With the data I have now, my recommendation is to switch those patients to an aromatase inhibitor. I won’t call them and have them rush to the clinic, but when I see them next, I will review the data and switch over at whatever point in the course of therapy they are, whether it’s at one, two, three or four years. It’s hard for me to say, “Let’s just leave you on tamoxifen for another two years,” because in the crossover studies, the effect on recurrences seems to occur soon after changing therapy. I believe at any point, a woman is better off with aromatase inhibitors. The big question is: Is there any way to recapture some of the benefit with tamoxifen on the back end?

Management of postmenopausal women who have completed five years of adjuvant tamoxifen

In this situation, my opinion might be different from what you’ve heard before. Patients who are off of tamoxifen still have a risk of recurrence, and one can extrapolate the benefits of an aromatase inhibitor to right after the patient discontinues tamoxifen or sometime later. I think we need to estimate the patient’s residual risk. We know that at five years there’s still a considerable risk, especially among patients at high risk. Once you go out to 10 and 15 years, then the risks all start to converge, but they’re still around 0.5 to one percent per year.
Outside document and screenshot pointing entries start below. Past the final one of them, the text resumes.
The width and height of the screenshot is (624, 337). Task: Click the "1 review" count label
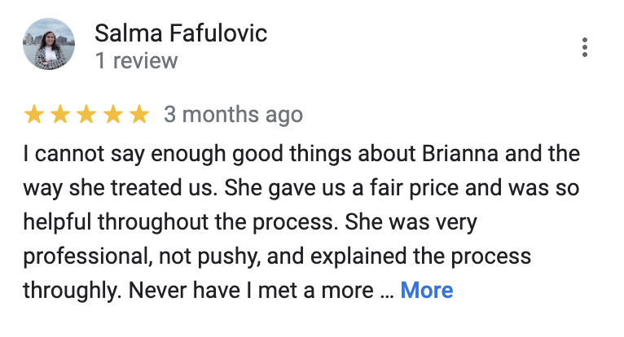[x=137, y=61]
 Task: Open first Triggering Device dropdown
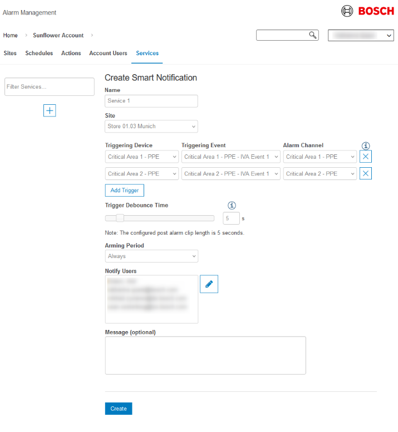[142, 157]
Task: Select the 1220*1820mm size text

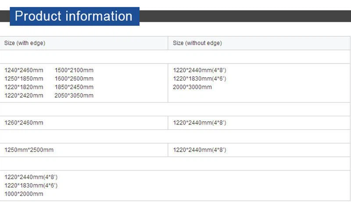Action: pos(24,87)
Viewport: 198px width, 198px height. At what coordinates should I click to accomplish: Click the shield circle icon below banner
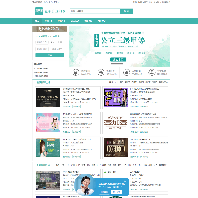(x=127, y=73)
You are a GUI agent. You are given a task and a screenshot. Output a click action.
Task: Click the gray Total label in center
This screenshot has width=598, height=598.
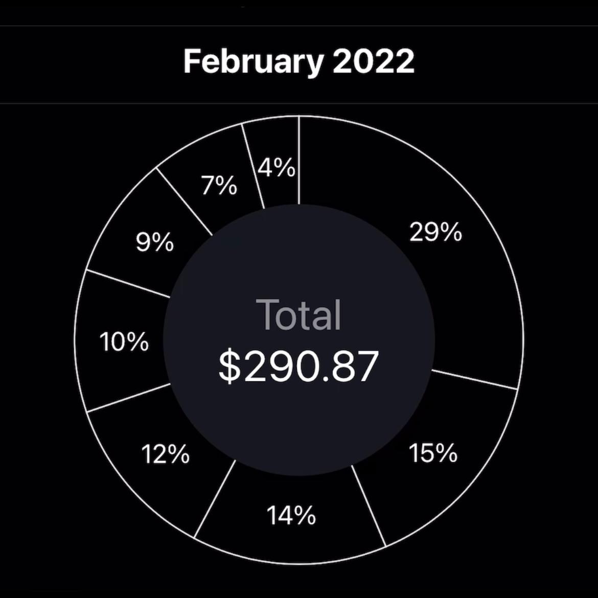(298, 315)
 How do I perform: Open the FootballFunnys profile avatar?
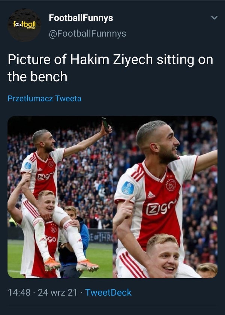[24, 25]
Over a five- to 10-year period, that risk could add up to seven to 10 percent. If you can reduce the risk by one third, then it might be worth it. I actually believe it’s reasonable to consider aromatase inhibitors in any patient with hormone receptor-positive breast cancer who is within a 10- or even 15-year period. It may sound like a big departure from what others are saying, but based on the clinical and biological data, I believe it’s a reasonable thing to do. The caveat, again, is that we have to monitor for side effects.

Role of fulvestrant

The trials of fulvestrant conducted to date do not provide a clear indication as to where we should be using this drug. The up-front study comparing tamoxifen to fulvestrant was essentially equivalent. As second-line therapy, fulvestrant seemed to perform equally as well as anastrozole (Robertson 2003; [2.3]).

At this point in time, the sequencing and timing for fulvestrant are unclear. I think it’s reasonable to use the drug — maybe not up front, but as second- or third-line therapy. This is where you might look at the patient’s preferences in terms of an intramuscular or an oral drug.

A recent study of 261 women with metastatic breast cancer demonstrated that about one third preferred a monthly intramuscular injection (Paley 2005). I would have guessed that 10 percent or less of the women would prefer an intramuscular injection. I’ve always assumed that oral drugs were preferable, if they were equally effective. Therefore, I was surprised to see that many patients preferred an intramuscular injection. I need to query my patients more when I start looking at these options.

Chemotherapy selection in patients with metastatic disease

When we have many chemotherapy drugs that, as single agents, provide response rates that overlap with each other, it shouldn’t be looked at as a conundrum, but rather as an opportunity to individualize therapy based on the sideeffect profiles. I’m starting to use drugs with less toxicity first, because we generally see the longest duration of response with the drug we use first. We might as well have that long period of time be the one with the least toxicity. Utilizing an agent that does not result in hair loss should be considered, if that’s important to the patient. Or, in the patient with pre-existing neuropathy from diabetes or prior chemotherapy, avoidance of an agent with neurotoxicity is important.

For me, the single most important factor is what treatment the patient has previously received. If a patient has progressed on an adjuvant taxane, I’m more likely to use a nontaxane drug. Although, granted, you can see responses to docetaxel and nanoparticle albumin-bound (nab) paclitaxel upon progression with the original paclitaxel formulation.

Nab paclitaxel

The availability of nab paclitaxel is a welcome advance in drug delivery. Combining paclitaxel tightly with a nanoparticle allows it to dissolve without the use of Cremophor®, which is one of the compounds in the original paclitaxel formulation that causes acute allergic reactions and necessitates the use of steroids. Evidence also exists from laboratory models that you may have better tumor penetration with nab paclitaxel.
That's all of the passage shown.